» **Task instructions**: Go through the material that comes after this and count the lines containing "button"; report only the count.

» **Extracted material**:
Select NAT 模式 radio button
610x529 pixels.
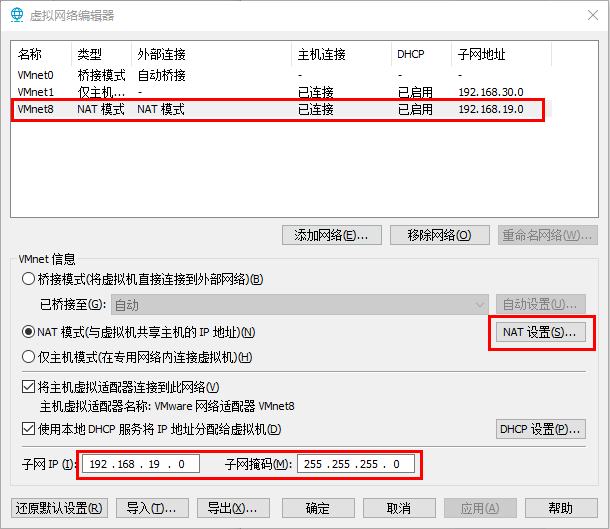[28, 332]
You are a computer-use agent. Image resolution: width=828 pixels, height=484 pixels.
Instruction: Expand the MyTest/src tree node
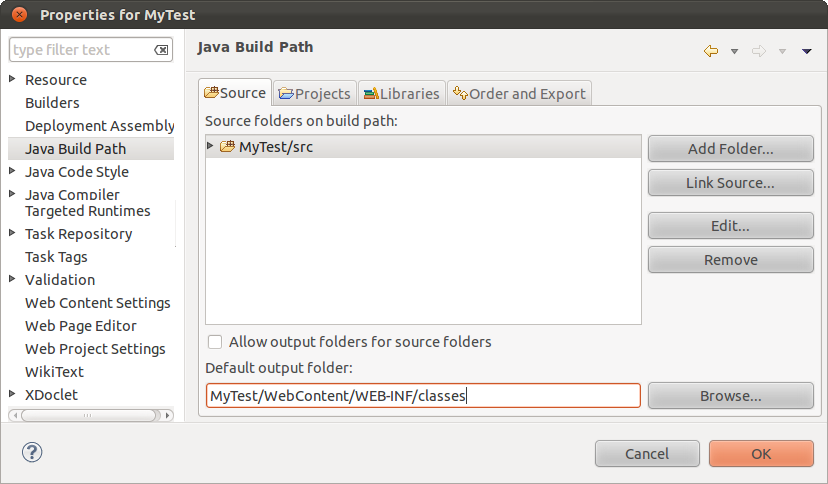tap(211, 146)
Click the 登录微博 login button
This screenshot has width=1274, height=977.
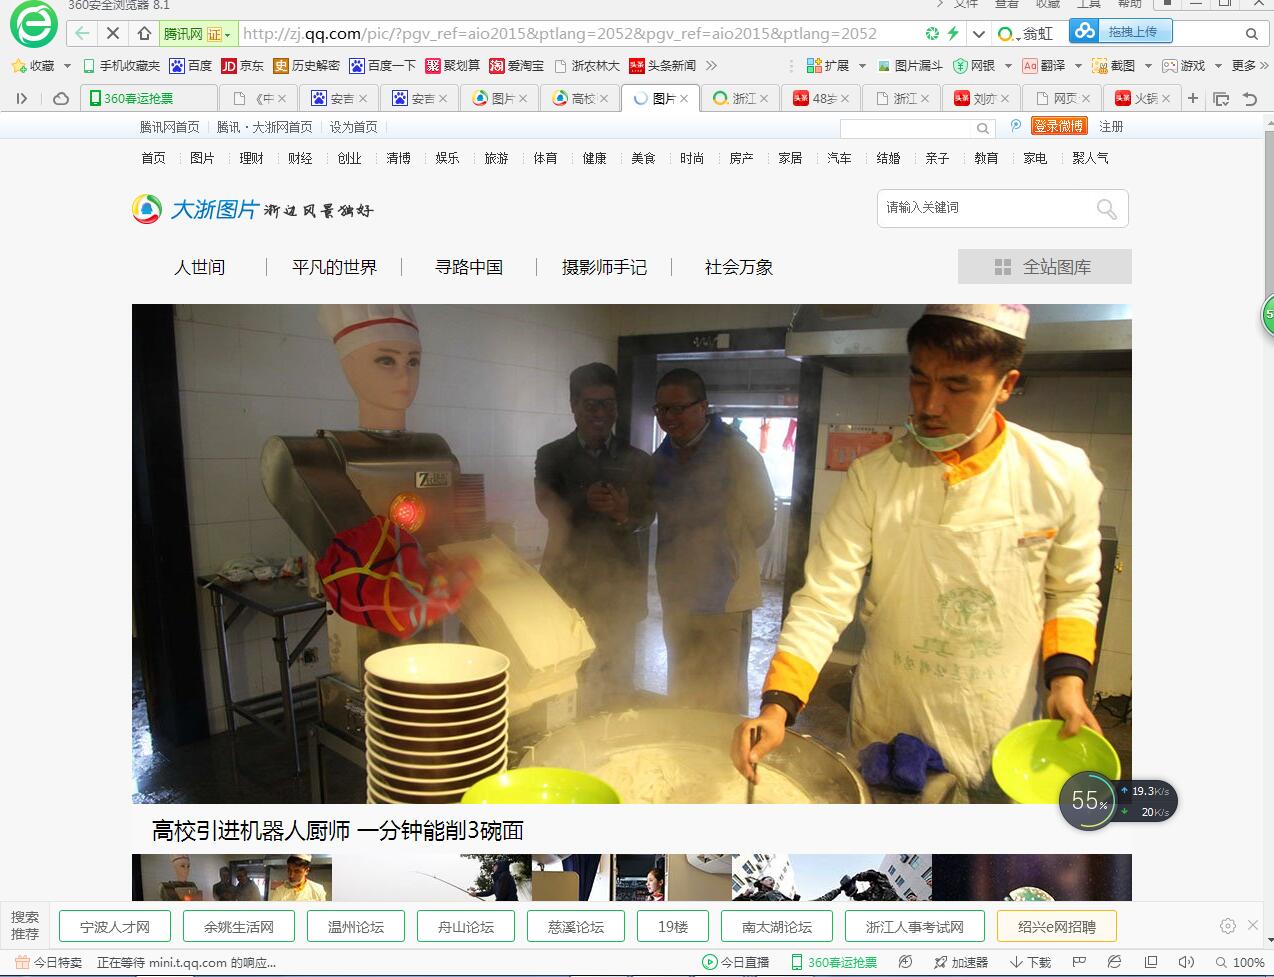tap(1058, 126)
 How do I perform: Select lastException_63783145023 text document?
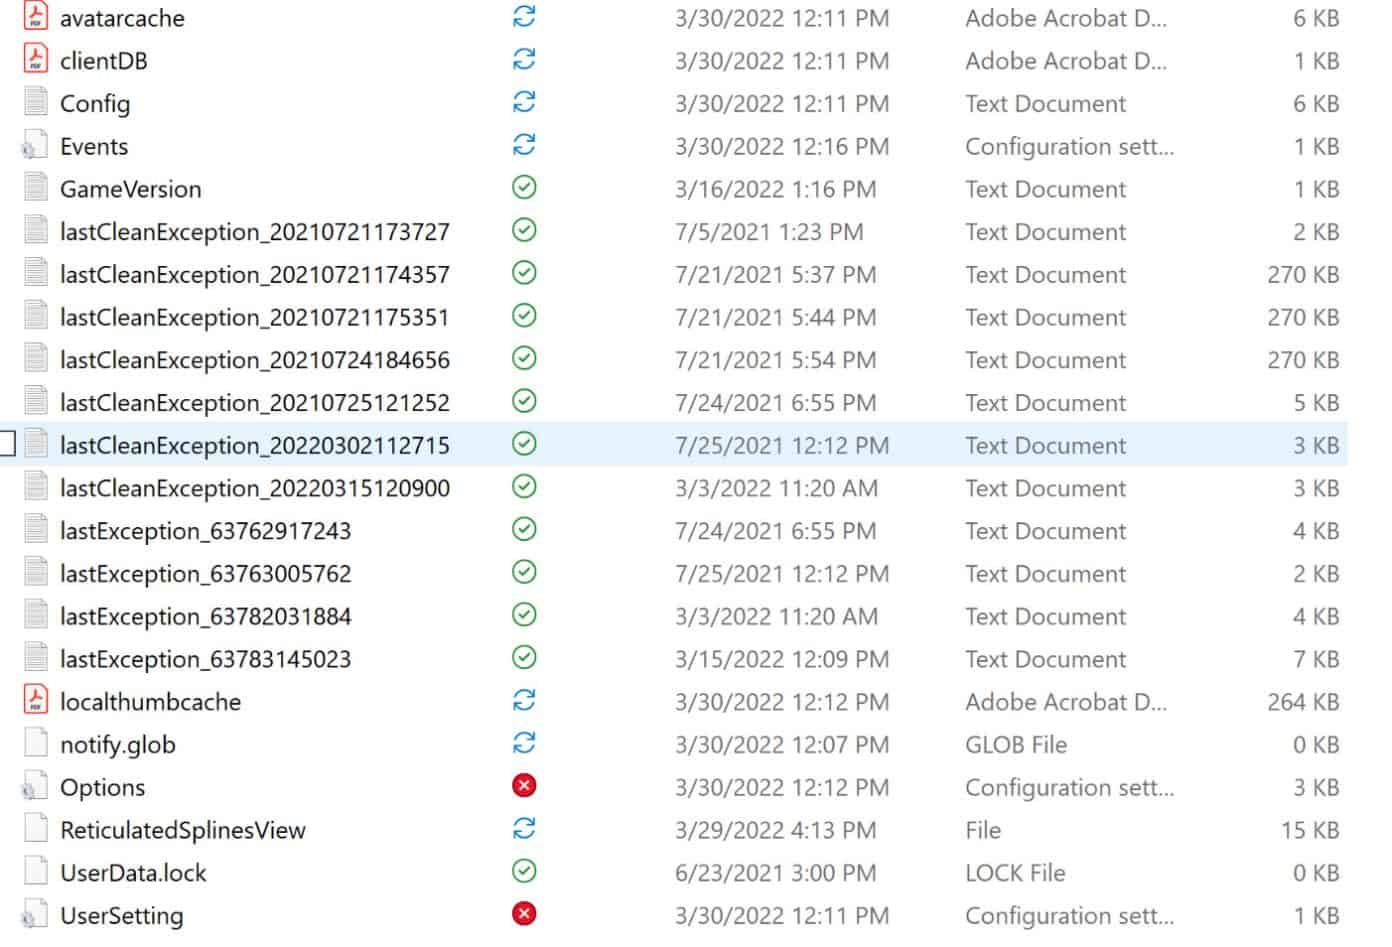coord(205,659)
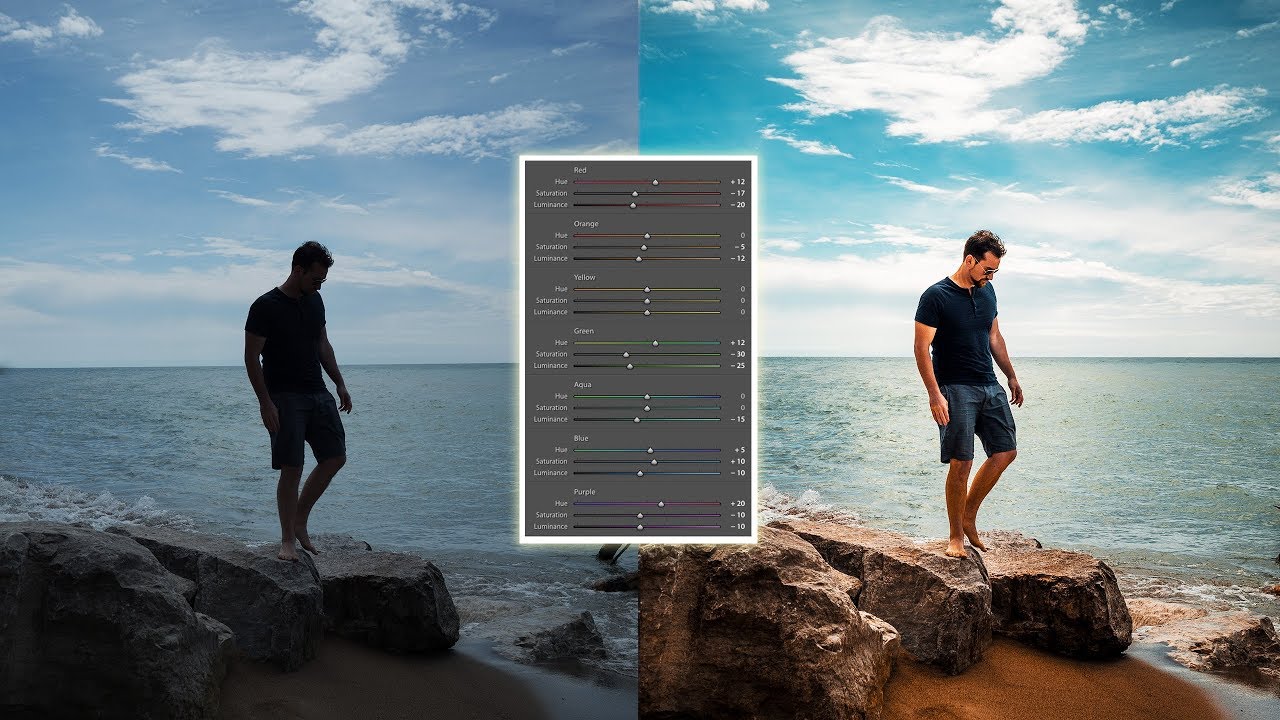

» **Solved problem**: 2